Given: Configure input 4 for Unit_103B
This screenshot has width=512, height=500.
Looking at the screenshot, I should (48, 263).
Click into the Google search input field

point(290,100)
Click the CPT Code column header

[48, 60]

====================

Going through the material above, reproduce every line exactly.

Your response ▸
Given: Configure input 4 for Unit_103B
This screenshot has width=512, height=500.
Looking at the screenshot, I should (48, 263).
Click into the Google search input field

point(290,100)
Click the CPT Code column header

[48, 60]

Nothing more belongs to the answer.